→ RAW DATA:

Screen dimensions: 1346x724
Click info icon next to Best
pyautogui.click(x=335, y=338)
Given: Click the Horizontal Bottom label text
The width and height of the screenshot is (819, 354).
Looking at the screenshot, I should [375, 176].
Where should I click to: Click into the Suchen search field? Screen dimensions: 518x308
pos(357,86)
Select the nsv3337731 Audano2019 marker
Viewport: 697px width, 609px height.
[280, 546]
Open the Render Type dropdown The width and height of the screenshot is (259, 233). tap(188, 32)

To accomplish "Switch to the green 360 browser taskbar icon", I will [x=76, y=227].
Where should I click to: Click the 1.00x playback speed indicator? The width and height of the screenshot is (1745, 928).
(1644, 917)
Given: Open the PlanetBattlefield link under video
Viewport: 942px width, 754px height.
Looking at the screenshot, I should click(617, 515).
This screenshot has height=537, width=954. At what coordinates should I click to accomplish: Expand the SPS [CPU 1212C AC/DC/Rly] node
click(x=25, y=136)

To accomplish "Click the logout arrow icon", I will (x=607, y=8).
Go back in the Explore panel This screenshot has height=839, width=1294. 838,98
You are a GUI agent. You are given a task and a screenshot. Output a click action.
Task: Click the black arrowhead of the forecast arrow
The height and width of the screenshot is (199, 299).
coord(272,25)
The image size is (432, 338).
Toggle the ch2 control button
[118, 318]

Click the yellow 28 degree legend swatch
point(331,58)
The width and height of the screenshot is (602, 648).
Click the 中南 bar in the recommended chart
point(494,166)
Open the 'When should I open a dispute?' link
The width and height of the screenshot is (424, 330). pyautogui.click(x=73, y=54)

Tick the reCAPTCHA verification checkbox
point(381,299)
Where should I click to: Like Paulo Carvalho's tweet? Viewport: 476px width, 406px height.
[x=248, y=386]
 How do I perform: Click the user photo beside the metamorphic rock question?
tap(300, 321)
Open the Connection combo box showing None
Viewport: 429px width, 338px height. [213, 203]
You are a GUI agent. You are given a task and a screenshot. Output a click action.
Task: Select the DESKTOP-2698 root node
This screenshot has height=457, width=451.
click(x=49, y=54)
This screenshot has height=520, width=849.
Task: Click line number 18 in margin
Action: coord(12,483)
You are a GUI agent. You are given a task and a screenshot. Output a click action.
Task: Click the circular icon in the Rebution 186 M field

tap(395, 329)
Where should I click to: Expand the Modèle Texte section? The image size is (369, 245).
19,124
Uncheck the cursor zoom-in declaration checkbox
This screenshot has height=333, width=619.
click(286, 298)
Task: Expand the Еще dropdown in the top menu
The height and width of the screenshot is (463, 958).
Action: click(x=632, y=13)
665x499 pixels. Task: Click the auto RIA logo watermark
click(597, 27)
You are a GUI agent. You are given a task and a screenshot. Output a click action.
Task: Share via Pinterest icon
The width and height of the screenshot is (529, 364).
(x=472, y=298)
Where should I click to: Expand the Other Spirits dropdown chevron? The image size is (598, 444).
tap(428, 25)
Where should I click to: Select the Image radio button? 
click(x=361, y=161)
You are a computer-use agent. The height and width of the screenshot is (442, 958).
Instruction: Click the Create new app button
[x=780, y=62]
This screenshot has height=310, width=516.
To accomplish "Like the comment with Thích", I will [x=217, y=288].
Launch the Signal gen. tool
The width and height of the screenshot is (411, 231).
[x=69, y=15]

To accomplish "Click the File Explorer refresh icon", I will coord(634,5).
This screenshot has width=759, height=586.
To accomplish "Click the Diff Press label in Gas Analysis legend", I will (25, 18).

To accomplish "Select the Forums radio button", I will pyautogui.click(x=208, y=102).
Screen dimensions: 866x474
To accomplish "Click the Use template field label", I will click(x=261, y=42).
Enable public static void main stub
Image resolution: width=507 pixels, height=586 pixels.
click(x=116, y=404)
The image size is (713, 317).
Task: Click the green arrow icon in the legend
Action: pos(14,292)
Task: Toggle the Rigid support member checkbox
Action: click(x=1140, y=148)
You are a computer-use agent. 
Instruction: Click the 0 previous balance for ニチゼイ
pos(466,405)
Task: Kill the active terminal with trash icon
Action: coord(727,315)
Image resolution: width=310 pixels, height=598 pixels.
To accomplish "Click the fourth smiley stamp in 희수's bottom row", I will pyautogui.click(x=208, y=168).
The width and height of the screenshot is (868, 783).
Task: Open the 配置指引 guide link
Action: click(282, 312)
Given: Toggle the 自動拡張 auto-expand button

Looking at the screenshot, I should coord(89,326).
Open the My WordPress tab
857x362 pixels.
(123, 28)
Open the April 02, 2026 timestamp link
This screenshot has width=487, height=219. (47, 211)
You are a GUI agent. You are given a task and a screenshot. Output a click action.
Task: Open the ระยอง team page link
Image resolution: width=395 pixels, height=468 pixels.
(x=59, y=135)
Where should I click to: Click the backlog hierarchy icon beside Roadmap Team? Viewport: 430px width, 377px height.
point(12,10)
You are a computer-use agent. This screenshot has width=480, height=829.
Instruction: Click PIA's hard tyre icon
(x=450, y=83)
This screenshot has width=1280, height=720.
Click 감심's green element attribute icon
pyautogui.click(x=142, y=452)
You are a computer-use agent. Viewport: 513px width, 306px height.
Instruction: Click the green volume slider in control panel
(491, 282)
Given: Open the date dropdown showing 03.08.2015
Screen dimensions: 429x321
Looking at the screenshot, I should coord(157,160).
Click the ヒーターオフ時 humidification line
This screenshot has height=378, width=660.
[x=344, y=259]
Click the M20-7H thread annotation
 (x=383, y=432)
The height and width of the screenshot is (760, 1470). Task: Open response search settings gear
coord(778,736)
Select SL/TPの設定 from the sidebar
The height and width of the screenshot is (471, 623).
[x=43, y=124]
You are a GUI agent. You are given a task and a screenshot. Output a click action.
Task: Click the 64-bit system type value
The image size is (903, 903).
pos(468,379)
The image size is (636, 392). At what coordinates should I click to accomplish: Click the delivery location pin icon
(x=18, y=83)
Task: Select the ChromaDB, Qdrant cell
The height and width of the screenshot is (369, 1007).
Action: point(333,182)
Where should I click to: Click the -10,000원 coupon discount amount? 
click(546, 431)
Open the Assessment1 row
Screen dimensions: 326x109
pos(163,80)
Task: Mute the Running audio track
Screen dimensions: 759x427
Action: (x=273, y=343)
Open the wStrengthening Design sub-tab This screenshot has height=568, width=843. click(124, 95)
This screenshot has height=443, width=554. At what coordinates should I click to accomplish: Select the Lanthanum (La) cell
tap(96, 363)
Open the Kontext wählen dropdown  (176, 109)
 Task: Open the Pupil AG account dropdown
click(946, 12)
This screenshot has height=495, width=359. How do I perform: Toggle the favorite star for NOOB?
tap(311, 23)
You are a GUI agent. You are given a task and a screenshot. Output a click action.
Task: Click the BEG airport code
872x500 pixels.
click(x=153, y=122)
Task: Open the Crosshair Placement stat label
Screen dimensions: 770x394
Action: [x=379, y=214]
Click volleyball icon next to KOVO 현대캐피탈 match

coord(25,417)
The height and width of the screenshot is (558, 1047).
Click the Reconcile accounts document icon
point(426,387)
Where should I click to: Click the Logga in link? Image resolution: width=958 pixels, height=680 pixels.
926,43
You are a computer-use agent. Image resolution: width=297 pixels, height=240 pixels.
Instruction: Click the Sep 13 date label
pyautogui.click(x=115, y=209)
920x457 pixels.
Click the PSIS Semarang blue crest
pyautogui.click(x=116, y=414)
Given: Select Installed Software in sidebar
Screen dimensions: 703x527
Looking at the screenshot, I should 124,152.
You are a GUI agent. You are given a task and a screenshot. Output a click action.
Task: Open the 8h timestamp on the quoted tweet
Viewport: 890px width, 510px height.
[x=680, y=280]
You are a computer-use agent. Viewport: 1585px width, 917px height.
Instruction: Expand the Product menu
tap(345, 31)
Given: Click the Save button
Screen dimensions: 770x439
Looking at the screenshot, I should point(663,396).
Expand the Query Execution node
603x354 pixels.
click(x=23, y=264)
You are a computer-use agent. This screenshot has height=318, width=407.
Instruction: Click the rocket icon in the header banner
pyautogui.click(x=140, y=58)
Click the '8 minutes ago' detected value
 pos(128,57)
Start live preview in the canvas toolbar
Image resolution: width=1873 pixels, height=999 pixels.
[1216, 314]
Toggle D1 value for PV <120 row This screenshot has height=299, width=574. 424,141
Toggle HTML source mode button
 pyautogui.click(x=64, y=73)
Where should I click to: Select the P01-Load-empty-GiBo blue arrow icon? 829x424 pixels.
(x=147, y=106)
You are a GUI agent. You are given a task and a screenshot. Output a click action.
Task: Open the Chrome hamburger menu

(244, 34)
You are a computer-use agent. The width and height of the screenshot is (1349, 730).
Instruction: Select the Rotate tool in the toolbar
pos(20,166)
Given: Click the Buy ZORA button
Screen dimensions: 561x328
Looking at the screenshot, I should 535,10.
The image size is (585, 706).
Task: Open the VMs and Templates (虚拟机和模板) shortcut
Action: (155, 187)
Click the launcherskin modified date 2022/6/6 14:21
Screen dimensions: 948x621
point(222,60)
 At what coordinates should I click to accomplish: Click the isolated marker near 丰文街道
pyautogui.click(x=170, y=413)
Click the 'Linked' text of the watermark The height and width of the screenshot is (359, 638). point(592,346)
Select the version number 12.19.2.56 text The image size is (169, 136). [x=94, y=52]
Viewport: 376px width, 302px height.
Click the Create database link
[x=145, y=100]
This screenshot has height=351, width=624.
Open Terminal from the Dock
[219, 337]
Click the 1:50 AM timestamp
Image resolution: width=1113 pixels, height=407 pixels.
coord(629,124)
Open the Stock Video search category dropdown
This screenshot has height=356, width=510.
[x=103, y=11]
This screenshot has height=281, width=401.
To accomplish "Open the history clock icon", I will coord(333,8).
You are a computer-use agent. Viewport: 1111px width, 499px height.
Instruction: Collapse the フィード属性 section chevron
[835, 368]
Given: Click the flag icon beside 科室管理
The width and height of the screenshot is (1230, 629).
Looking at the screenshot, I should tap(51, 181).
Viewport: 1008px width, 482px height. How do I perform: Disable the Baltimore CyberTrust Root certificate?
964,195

→ WHAT YOU NEED TO DO: Only the lines from the one containing "This screenshot has height=281, width=401." through the end of the material should be reproduced, exactly, with both ends included.

→ WRITTEN SOLUTION:
This screenshot has height=281, width=401.
To accomplish "Open the history clock icon", I will coord(333,8).
You are a computer-use agent. Viewport: 1111px width, 499px height.
Instruction: Collapse the フィード属性 section chevron
[835, 368]
Given: Click the flag icon beside 科室管理
The width and height of the screenshot is (1230, 629).
Looking at the screenshot, I should tap(51, 181).
Viewport: 1008px width, 482px height. How do I perform: Disable the Baltimore CyberTrust Root certificate?
964,195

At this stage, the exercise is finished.